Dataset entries
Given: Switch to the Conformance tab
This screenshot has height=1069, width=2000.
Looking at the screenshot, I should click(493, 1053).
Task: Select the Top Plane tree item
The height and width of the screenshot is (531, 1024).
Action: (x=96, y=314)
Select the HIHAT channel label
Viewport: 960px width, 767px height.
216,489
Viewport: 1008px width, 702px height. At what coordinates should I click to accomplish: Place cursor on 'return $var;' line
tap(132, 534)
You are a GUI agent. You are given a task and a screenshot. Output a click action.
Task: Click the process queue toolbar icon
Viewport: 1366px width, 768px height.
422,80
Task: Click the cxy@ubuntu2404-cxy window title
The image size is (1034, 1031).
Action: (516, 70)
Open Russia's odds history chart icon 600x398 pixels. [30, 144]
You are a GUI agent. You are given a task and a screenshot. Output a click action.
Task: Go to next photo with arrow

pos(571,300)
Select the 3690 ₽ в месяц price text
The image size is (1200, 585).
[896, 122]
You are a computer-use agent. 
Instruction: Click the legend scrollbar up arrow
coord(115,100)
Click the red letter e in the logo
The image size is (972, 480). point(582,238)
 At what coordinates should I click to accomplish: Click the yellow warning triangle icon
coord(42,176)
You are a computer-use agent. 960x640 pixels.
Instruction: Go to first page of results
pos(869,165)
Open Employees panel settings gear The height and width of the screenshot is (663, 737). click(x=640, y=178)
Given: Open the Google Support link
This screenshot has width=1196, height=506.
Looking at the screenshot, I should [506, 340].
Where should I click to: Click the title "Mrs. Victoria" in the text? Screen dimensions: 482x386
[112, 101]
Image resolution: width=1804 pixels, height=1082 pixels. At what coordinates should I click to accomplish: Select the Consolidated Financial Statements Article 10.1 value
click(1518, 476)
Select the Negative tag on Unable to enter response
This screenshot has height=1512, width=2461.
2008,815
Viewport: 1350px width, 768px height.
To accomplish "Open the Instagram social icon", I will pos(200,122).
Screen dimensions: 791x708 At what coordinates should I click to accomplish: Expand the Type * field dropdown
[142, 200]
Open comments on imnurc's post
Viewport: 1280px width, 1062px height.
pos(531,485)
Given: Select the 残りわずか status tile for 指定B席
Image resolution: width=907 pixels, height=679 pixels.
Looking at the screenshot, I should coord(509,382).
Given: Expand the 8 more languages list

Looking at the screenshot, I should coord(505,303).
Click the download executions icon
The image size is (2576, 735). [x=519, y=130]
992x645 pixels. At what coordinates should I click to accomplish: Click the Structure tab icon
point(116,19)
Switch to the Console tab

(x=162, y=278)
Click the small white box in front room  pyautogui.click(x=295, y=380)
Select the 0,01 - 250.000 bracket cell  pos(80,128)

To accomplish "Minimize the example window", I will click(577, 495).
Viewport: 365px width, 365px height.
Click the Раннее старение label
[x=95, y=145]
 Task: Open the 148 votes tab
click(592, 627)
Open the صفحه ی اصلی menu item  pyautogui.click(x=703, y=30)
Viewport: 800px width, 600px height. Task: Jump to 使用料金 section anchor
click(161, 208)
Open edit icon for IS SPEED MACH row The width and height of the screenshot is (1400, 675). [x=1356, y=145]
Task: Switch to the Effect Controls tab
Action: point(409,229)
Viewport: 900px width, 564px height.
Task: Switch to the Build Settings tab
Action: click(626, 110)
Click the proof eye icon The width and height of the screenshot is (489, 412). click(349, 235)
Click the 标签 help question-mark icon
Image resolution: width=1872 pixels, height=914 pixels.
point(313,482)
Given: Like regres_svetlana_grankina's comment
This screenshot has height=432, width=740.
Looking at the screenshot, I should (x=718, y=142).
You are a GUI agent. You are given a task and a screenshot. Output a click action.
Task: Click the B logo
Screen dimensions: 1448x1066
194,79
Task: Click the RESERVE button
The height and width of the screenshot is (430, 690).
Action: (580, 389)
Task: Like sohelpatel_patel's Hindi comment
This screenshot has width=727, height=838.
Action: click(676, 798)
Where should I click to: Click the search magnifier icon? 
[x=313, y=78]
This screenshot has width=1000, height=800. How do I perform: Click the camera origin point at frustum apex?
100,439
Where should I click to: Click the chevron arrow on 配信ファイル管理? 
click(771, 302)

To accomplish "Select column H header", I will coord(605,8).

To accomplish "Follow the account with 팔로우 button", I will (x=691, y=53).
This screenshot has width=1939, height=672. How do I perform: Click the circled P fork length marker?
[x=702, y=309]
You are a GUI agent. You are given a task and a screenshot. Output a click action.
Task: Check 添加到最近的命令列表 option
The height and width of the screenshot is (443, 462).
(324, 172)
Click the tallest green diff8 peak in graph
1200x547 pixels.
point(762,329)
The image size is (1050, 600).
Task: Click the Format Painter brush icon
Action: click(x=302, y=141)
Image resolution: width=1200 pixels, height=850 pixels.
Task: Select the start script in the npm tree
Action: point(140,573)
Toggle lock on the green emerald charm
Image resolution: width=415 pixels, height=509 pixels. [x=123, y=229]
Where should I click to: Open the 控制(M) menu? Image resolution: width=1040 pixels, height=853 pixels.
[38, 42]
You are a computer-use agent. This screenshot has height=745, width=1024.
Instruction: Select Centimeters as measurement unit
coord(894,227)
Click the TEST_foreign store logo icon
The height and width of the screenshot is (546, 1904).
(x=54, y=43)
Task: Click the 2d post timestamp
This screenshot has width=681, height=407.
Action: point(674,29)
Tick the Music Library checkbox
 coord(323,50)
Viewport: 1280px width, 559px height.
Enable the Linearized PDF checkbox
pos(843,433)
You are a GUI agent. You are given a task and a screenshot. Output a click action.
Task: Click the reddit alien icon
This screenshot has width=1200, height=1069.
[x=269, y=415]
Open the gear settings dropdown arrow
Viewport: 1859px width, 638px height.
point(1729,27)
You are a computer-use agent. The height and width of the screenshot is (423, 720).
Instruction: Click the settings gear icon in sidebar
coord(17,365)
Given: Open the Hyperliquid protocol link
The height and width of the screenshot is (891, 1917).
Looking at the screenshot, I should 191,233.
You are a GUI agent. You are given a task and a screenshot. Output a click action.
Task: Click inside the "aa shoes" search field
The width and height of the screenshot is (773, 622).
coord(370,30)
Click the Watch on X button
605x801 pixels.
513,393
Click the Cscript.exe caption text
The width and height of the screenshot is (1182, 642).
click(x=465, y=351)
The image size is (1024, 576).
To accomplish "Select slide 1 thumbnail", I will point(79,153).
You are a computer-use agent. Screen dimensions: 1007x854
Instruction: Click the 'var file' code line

What you should do → Go through the records above, find each line with the string "item", and copy it.

Answer space →
Task: Select the Top Plane tree item
Open the صفحه ی اصلی menu item  pyautogui.click(x=703, y=30)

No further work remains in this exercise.